IPerG investigates pervasive games, i.e., games that take place in and are interwoven with our everyday life. Ubiquitous, ambiguous and yet immersive and engaging, pervasive games inspire a new way of playing and acting within a game.
'Pervasive gaming integrates the technical approaches of computer gaming with emerging interface, wireless and positioning technologies to create game experiences that combine both virtual and physical game elements' (IPerG).
'Pervasive games are a broad class of games lacking a strict definition but generally based upon the integration of technologies with physical game experiences. For a pervasive game, the physical world has a greater impact upon game experience than in the case of conventional computer or console games (...)' (Lindley, 2005: 1)
By creating complex and hybrid interfaces, pervasive games operate at the level of mixed reality, both augmenting and contaminating the real with the virtual, life with game, form with chaos.
'pervasive games are no longer confined to the virtual domain of the computer, but integrate the physical and social aspects of the real world' (Magerkurth et al, 2005: 2)
Pervasive games aim to directly exploit the richness of the physical world as a resource for play by interweaving digital media with our everyday experience.
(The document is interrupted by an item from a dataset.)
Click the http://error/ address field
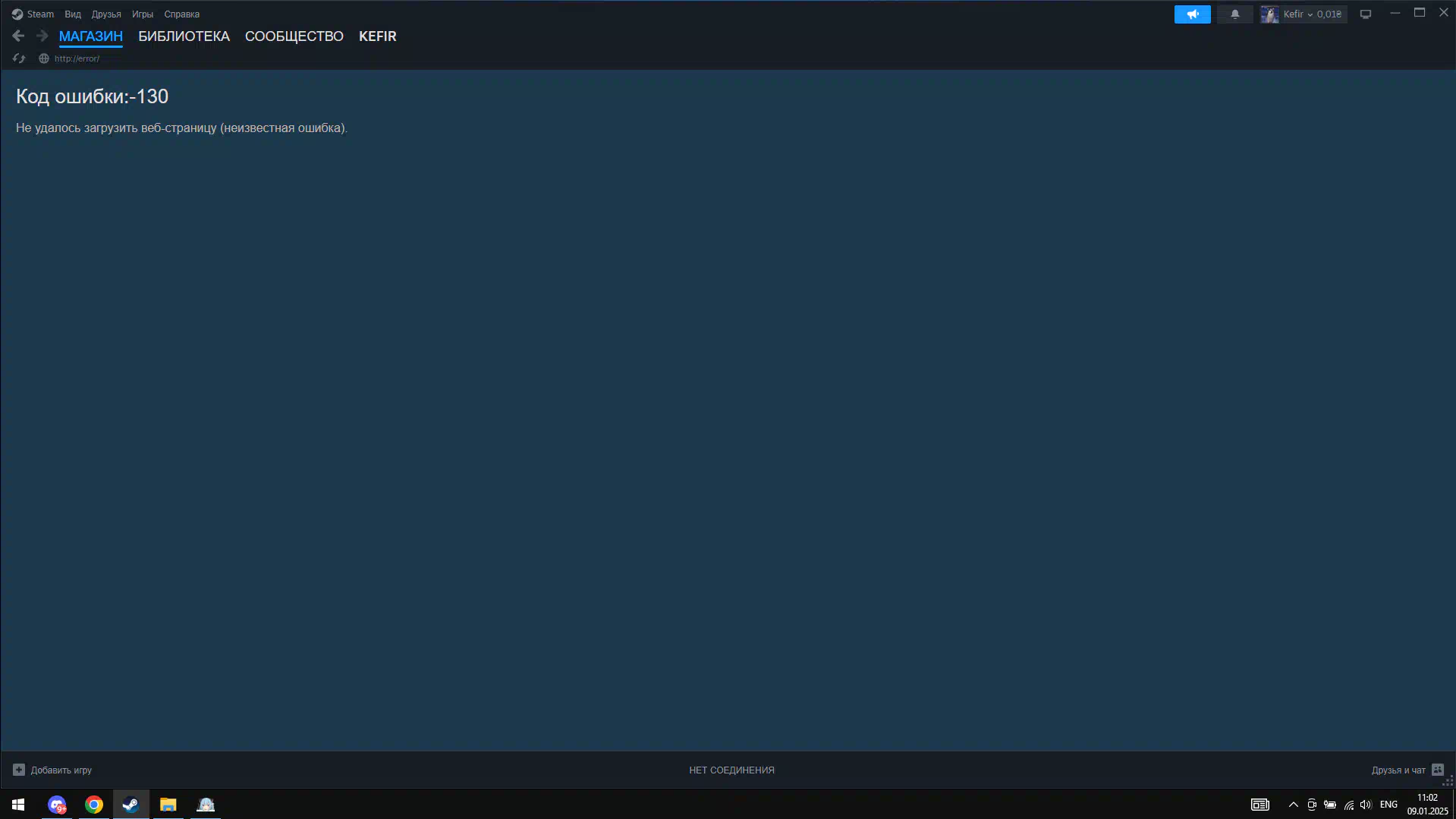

Sensors capture information about a players current context, including their location, and this is used to deliver them a gaming experience that changes according to where they are, what they are doing, and potentially, even how they are feeling. (Capra et al, 2005: 89)
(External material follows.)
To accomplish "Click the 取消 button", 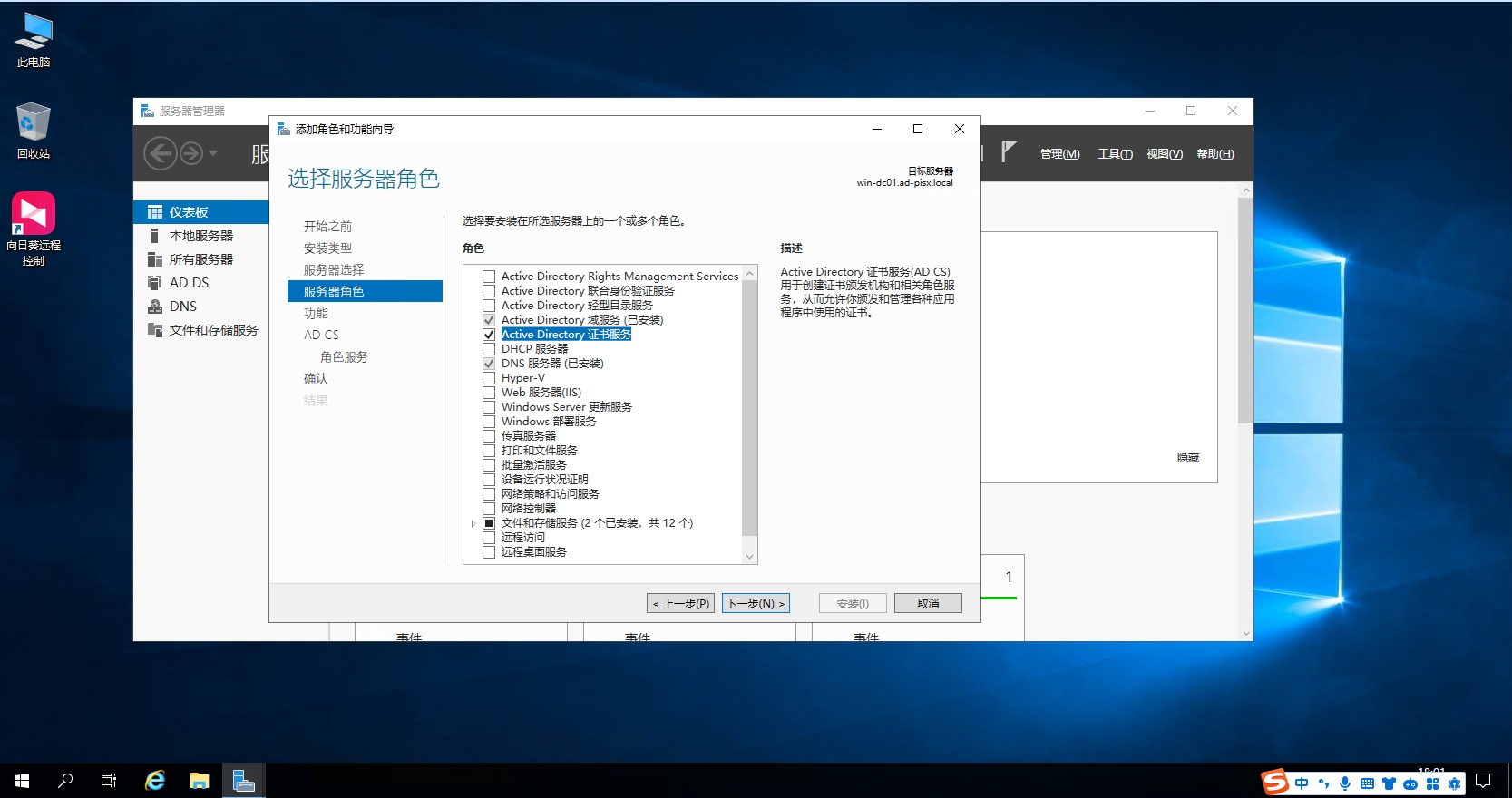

The pervasive game player, who can chose to enter and leave a game, is uncertain about the ontology of what they see and experience. Caught in a parallel and yet fully believable existence, they operate in dialectical tension between their lives and the game.
'Pervasive games are new game experiences that are tightly interwoven with our everyday lives through the items, devices and people that surround us and the places that we inhabit'. (IPerG)
Pervasive games are of profound significance, not only artistically and technologically, but also socially and epistemologically. In pervasive games how do we know that what we know is true? how do we know that we know? and indeed how do we negotiate what we know with what we are in?
'Traditional telecoms and media businesses face a tremendous challenge from such games.' (IPerG)
IPerG are planning the following showcases: Crossmedia, Socially Adaptable Games, Massively Multiplayer Reaching Out Enhanced Reality Live Role-Playing, City as Theatre, Transreality Gaming and Telling Stories from Pervasive Games.
Day of the Figurines intends to investigate games 'as interactive art experiences that take place on the streets of a city as well as on-line' (IPerG)
The piece explores notions of site, mixed reality, presence and social presence, augmentation, fragmentation, plot, control, ambiguity, pervasiveness, encounter, social play, text and (re-)mediation. It is slow (3 days in Barcelona, 24 at its world premiere in Berlin in the Autumn of 2006), and pervasive, 'in the form of a massively-multiplayer boardgame that is played using mobile phones via the medium of text messaging'. (IPerG).